Predicting the path of drill holes can be a real challenge

As many geologists can attest, drilling is not a predictable task. And millions of dollars are spent annually on drilling programs to test exploration targets and to extract rock samples for assaying.

Despite the strategic importance of this information, there are few reliable and cost effective methods of determining the exact subsurface location of exploration drill holes.

It’s almost axiomatic that there is no such thing as a straight drill hole. Drill holes tend to bend right and upwards as they increase in depth, or they may obstinately veer to the left, detour downwards, or corkscrew. A host of mechanical and geologic factors, such as drilling technique, changes in rock hardness or the occurrence of fractures and shear zones, cause drill holes to deviate.

Predicting the path of drill holes more accurately is a challenge that is becoming increasingly important, especially since many near surface exploration targets in North America have been exhausted. Mining companies are routinely drilling targets that lie 500 metres, or even up to 2,000 metres, below surface. And, in these deep holes, the degree of deviation can be surprising — one exploration company drilled a 1,500-metre hole that was collared 4 from the vertical and shallowed to an angle of less than 20 from horizontal at the bottom.

Many solutions have been developed to address the problem of determining the true position of drill holes in mineral exploration. Instruments that evaluate drill hole deviation are based on measurement of one or more of the following parameters, including the earth’s gravitational field, the earth’s magnetic field, or the actual physical curvature of the drill hole or drill rods.

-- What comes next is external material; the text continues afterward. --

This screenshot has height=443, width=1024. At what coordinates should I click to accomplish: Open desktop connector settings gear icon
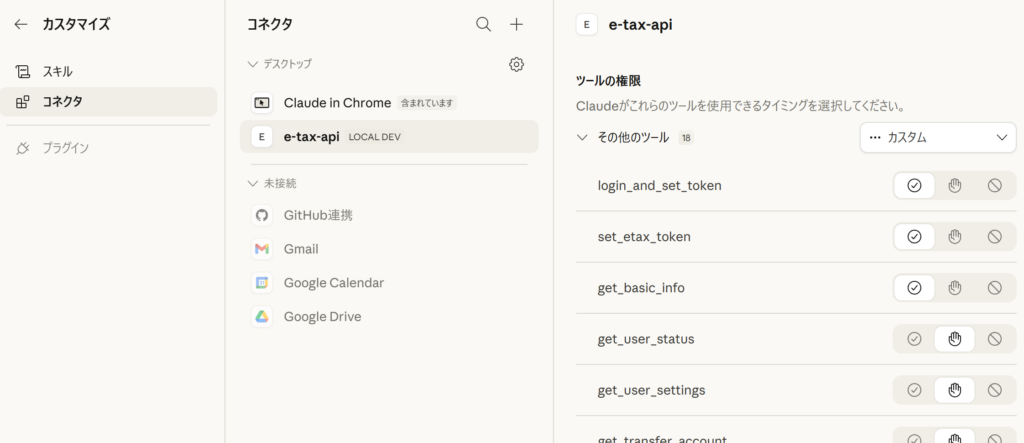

Definite tradeoffs characterize each type of system. For example, instruments for measuring the gravitational field, such as gyroscope devices, are accurate but expensive. Instruments which measure both the gravitational and magnetic field, using a dip meter and magnetic compass, for example, are less accurate but are relatively inexpensive. Alternately, instruments which measure drill hole curvature accumulate measurement errors (because each reading is relative to the previous one) but are not affected by magnetic interference.

To stretch scarce exploration dollars, geologists have typically used the inexpensive magnetic-based devices. The more expensive gravity-based devices are the last-resort solution in situations where high accuracy is essential, whereas the curvature measuring devices can be effective in highly magnetic rocks.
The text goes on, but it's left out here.